> _Aim_
Copy verbatim the stretch of the records from the line containing "Click the plus button" through the line containing "will tap(793, 52).", including both of those lines.

Data records:
** Start **

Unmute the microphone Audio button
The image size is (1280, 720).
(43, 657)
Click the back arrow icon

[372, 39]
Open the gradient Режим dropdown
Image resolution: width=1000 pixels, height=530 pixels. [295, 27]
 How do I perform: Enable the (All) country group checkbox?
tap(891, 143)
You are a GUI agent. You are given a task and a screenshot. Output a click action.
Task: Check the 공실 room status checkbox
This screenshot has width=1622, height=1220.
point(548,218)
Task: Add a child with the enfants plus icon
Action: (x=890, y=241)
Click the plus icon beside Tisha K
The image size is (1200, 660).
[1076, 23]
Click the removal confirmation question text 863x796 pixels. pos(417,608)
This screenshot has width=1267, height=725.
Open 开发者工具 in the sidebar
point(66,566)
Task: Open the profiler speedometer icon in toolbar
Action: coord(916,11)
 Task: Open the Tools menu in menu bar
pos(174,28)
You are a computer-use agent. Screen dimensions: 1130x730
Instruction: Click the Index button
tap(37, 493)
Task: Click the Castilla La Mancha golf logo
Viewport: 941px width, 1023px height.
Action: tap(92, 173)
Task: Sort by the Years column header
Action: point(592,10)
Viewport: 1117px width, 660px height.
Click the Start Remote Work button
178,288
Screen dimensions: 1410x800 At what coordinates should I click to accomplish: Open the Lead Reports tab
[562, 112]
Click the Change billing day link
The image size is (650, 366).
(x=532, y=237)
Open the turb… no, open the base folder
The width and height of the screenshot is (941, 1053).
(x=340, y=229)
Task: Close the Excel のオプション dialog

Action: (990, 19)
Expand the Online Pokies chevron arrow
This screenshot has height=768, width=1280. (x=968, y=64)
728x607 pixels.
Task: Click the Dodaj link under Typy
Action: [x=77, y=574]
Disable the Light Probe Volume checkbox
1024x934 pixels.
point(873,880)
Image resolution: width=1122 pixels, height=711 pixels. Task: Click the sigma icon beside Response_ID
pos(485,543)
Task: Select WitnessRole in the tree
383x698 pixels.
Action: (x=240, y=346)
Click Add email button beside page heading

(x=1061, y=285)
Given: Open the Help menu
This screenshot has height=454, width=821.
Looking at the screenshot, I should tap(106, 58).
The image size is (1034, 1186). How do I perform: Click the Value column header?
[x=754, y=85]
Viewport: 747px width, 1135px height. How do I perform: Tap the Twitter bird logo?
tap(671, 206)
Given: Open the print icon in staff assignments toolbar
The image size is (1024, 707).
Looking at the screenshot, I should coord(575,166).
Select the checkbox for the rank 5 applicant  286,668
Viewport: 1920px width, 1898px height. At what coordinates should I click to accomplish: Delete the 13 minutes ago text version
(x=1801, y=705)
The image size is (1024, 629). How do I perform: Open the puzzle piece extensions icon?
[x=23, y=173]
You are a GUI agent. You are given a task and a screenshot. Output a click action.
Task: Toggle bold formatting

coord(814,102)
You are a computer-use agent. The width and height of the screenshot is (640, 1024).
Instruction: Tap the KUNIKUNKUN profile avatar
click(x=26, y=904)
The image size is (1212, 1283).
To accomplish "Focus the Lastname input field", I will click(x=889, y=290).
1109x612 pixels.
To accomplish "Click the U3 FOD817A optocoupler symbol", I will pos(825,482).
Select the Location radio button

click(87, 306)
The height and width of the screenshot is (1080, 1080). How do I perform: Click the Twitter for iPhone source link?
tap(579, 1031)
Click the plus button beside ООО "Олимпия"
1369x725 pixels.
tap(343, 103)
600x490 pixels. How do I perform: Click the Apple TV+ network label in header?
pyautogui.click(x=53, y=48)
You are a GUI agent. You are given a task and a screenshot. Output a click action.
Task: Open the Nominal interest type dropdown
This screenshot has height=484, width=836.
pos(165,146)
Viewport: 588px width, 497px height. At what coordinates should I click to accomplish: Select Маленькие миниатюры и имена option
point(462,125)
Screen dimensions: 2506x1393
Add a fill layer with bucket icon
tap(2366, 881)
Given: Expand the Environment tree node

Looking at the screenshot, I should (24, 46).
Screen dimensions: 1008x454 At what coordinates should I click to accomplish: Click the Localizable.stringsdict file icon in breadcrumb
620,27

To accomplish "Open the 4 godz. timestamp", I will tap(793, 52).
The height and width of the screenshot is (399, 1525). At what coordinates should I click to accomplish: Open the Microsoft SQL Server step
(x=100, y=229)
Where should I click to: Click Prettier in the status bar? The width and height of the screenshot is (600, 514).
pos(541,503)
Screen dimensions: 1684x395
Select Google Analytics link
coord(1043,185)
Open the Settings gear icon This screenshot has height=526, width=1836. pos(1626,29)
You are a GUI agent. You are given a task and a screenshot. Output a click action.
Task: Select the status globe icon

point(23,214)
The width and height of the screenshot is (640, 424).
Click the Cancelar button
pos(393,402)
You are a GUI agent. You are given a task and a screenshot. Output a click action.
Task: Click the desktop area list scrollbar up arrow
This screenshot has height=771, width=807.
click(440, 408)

** End **

> _Correct response_
Click the plus button beside ООО "Олимпия"
1369x725 pixels.
tap(343, 103)
600x490 pixels. How do I perform: Click the Apple TV+ network label in header?
pyautogui.click(x=53, y=48)
You are a GUI agent. You are given a task and a screenshot. Output a click action.
Task: Open the Nominal interest type dropdown
This screenshot has height=484, width=836.
pos(165,146)
Viewport: 588px width, 497px height. At what coordinates should I click to accomplish: Select Маленькие миниатюры и имена option
point(462,125)
Screen dimensions: 2506x1393
Add a fill layer with bucket icon
tap(2366, 881)
Given: Expand the Environment tree node

Looking at the screenshot, I should (24, 46).
Screen dimensions: 1008x454 At what coordinates should I click to accomplish: Click the Localizable.stringsdict file icon in breadcrumb
620,27

To accomplish "Open the 4 godz. timestamp", I will tap(793, 52).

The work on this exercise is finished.